> **DATA FOR THIS TASK**:

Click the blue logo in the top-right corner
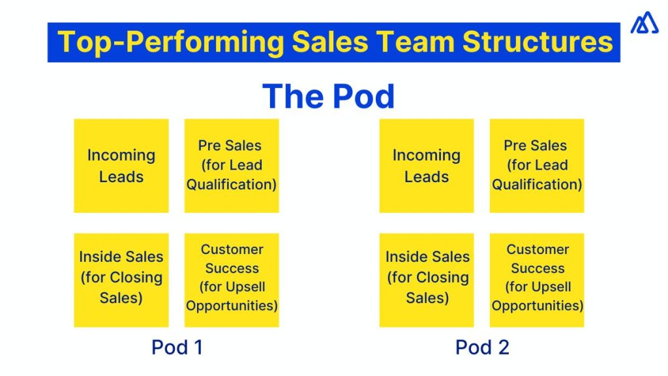click(x=645, y=24)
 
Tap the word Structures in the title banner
click(x=538, y=42)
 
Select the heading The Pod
click(x=329, y=97)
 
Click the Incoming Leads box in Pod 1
click(x=121, y=166)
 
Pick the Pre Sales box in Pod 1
click(x=232, y=166)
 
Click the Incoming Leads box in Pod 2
click(x=427, y=166)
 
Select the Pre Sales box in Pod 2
click(x=537, y=166)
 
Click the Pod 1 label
click(x=177, y=347)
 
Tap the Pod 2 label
click(x=482, y=347)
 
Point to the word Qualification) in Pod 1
click(x=232, y=185)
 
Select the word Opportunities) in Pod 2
click(x=538, y=306)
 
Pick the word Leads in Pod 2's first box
click(x=427, y=177)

> **THE REQUEST**: Rewrite all of the material above with every "Pod 1" swapped for "Pod One" and nothing else changed. Leave the pictures out.

> **CORRECT RESPONSE**:
Click the blue logo in the top-right corner
click(x=645, y=24)
 
Tap the word Structures in the title banner
click(x=538, y=42)
 
Select the heading The Pod
click(x=329, y=97)
 
Click the Incoming Leads box in Pod One
click(x=121, y=166)
 
Pick the Pre Sales box in Pod One
click(x=232, y=166)
 
Click the Incoming Leads box in Pod 2
click(x=427, y=166)
 
Select the Pre Sales box in Pod 2
click(x=537, y=166)
 
Click the Pod One label
click(x=177, y=347)
 
Tap the Pod 2 label
click(x=482, y=347)
 
Point to the word Qualification) in Pod One
click(x=232, y=185)
 
Select the word Opportunities) in Pod 2
click(x=538, y=306)
 
Pick the word Leads in Pod 2's first box
click(x=427, y=177)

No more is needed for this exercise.